Nach einer halben Stunde Warten auf undurchschaubare, firmeninterne Abläufe zur Rechnungserstellung war der Deal unter Dach und Fach. Ich war etwas nervös wegen des Parkens in zweiter Reihe.

Bemerkenswert ist hier in Kairo, dass in solchen Firmen immer unheimlich viele Leute rumhängen, die eigentlich nichts tun. Nun versuchten also zwei der zahlreichen Mitarbeiter den Reifen mit einer Sackkarre zum Unimog zu transportieren. Schon nach wenigen Metern scheiterten sie kläglich am extrem engen Platzspielraum in der engen Straße. Mit einem LKW- Reifen quer auf der Sackkarre im basarähnlichen Gewusel, durchsetzt mit zahlreichen Autos konnte das nicht funktionieren. Ich schaute mir ihre Bemühungen eine Weile an, nahm dann den Reifen von der Sackkarre, und rollte ihn einfach zwischen den Autos und Fußgängern Richtung Unimog. In ihrer Ehre gekränkt, nahm man mir das Reifenrollen nach zehn Metern aus der Hand und ich war wieder Zuschauer im Chaos auf ägyptischen Straßen. Bei den zahlreichen Remplern mit dem Reifen gegen die Autos dachte ich mir beruhigt, dass zumindest der Reifen sicher keinen Schaden nimmt. Das Rollen eines 60kg schweren Reifens auf unebener Fahrbahn ist nicht so einfach. Insbesondere dann, wenn der Akteur auch nicht mehr auf die Waage bringt. Mit viel Palaver, Geschimpfe und Gerangle erreichten wir schließlich den Unimog. Das Bakschisch verdienten sich unsere Männer letztendlich mit dem Hochheben des Reifens in den Unimog- Aufbau von immerhin 1,3m Höhe.

Am nächsten Tag machte ich mich nach der Schule auf dem Lehrerparkplatz daran, den kaputten Michelin von der Felge und den neuen Mitas auf die Felge zu montieren. Nachdem ich bei der Odyssee durch die Reifenläden beobachtet hatte, wie LKW- Reifen montiert werden, verzichtete ich auf diese Dienstleistung zum Schutze meine Felge. Das Prozedere der Reifenmontage händisch mit Montiereisen ist nicht schwer und auf früheren Reisen oft geprobt. Ich bin zur Reifenreparatur und Montage auch bestens ausgerüstet. Der flankenweiche Michelin war auch schnell abmontiert. Hässlich wurde die Montage des Mitas. Der ist am Wulst erheblich steifer, als der Michelin. Ich brachte das Schwein nicht auf die Felge. Es fehlte mir im entscheidenden Moment die reine physische Kraft an den Montiereisen. Ein Wächter der Schule erbarmte sich alsbald meiner und zusammen klappte es dann leidlich, nach dem ich ihm einen Crashkurs im Reifenmontieren verpasst hatte. Es ist leider nicht zu leugnen, dass ich nicht mehr der Jüngste bin und nicht mehr die Kraft eines Dreißigjährigen zusammen bringe. Hinzu kommt mangelndes Training, da die heutigen Reifen weitgehend pannenfrei laufen.

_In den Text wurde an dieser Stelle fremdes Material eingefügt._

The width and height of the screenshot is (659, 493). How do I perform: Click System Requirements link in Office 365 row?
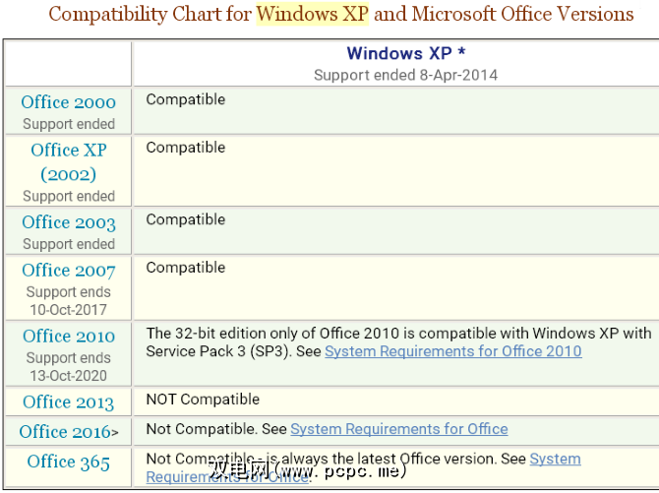[x=555, y=459]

Auf den Bildern ist auch der Fahrradschlauch- Trick zusehen. Damit kann man bei schlauchlosen Reifen beim ersten Aufpumpen den Reifenwulst zur Felge abdichten. Bei neuen Reifen klafft immer ein großer Spalt zwischen Reifenwulst und Felgenhorn.

Also war der Mitas nach schweißtreibenden vier Stunden glücklich auf der Unimogfelge.

Der Sicherheit ist nun wieder Genüge getan und wir können ruhigen Gewissens die nächste Wüstentour angehen.

 

Jedoch appelliere ich stark an Allah, dass ich den Mitas nie wieder montieren muss. Inshallah.

 

Mittwoch, den 9. September 2009

Hamdulilla, Allah war mir gnädig. Der Mitas liegt in meiner Werkstatt in München und ich muss ihn nie wieder montieren.